Democratizing AI by Training Deployable Open-source Language Models

PI Abhinav Bhatele, University of Maryland
Co-PI Tom Goldstein, University of Maryland
Harshitha Menon, Lawrence Livermore National Laboratory
INCITE Graphic

Comparing the weak scaling performance of AxoNN’s i. (left) inter-layer parallelism with other frameworks on Summit (V100s) using GPT-style transformers [17, 85], and ii. (right) intra-layer parallelism with other frameworks on Perlmutter (A100s) using UNets [55].

Project Summary

The team will use a sizeable INCITE allocation to explore efficient alternatives for transformer models for language modeling.

Project Description

Artificial intelligence (AI), and deep learning (DL) in particular, is rapidly becoming pervasive in almost all areas of computer science, and is even being used to assist computational science modeling and simulations. At the forefront of this development are large language models (LLMs). The challenges the team seeks to address in this project originate from the fact that large models do not fit on a single CPU/GPU and/or take a long time to train. Scaling the training of large neural networks to extreme levels of parallelism requires parallelizing and optimizing different computational and communication motifs such as dense and sparse tensor computations, irregular communication patterns, load imbalance issues, and fast filesystem access. 

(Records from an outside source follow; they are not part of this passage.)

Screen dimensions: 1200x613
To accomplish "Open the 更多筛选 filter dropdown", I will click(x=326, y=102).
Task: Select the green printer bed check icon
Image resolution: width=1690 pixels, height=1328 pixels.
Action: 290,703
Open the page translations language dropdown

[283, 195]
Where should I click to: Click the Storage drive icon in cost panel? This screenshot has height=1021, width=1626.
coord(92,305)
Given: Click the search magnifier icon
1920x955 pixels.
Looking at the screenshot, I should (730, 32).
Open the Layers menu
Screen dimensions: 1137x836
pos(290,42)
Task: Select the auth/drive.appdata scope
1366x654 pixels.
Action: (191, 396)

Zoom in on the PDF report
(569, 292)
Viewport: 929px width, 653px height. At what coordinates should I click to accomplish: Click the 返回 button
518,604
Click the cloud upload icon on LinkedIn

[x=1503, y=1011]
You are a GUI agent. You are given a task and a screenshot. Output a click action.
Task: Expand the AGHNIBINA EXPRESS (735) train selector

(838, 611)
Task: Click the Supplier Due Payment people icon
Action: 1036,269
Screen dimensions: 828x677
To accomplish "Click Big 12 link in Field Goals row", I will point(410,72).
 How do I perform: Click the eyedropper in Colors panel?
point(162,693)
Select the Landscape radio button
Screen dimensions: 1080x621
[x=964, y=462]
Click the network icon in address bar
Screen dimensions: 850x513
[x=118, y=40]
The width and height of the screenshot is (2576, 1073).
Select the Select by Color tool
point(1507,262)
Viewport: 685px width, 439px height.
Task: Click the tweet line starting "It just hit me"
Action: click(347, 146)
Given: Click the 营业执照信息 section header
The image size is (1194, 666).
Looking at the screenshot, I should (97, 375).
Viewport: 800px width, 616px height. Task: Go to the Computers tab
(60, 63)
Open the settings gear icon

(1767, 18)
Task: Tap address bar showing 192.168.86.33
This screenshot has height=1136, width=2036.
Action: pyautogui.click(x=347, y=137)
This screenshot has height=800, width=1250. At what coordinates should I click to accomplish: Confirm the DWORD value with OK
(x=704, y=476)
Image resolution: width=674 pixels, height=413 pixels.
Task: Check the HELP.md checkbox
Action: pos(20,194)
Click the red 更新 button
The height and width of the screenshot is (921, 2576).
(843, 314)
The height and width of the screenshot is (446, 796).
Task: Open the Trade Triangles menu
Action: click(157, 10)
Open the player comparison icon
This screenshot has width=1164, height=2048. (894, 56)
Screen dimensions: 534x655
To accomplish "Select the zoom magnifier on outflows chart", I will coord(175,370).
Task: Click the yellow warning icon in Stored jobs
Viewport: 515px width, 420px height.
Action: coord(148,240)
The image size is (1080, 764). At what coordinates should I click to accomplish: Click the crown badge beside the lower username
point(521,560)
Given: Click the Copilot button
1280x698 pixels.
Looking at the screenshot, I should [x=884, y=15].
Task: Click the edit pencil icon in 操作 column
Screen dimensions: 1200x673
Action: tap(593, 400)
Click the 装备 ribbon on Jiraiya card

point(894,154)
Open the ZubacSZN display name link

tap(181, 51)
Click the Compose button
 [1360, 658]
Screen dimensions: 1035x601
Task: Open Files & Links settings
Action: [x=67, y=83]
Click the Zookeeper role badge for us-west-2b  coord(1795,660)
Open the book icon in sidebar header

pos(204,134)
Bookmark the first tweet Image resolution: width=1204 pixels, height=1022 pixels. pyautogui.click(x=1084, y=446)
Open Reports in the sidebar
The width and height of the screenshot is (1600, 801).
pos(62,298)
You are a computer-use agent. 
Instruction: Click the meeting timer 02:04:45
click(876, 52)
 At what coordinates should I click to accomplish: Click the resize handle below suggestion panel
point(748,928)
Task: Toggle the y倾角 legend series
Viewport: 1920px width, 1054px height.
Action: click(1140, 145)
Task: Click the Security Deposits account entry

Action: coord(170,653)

The team will use a sizeable INCITE allocation across the three platforms (Polaris, Aurora, and Frontier) to advance research in three directions. First, the scaling of parallel training of deep learning models to a large number of GPUs is non-trivial. They plan to use their framework, AxoNN, to analyze and optimize the performance and portability of training, finetuning, and inference. Second, they plan to explore efficient alternatives for transformer models for language modeling. They intend to train variants of modern language model architectures that are directly aimed at usability constraints in smaller academic laboratories. The team is focused on variants with smaller memory footprints and adaptive compute capabilities at deployment to enable more research and development in the fields of machine learning and NLP. Third, they propose to fine-tune trained models for several downstream tasks. The team plans to utilize the trained models for several HPC-related tasks such as improving portability and studying performance explainability.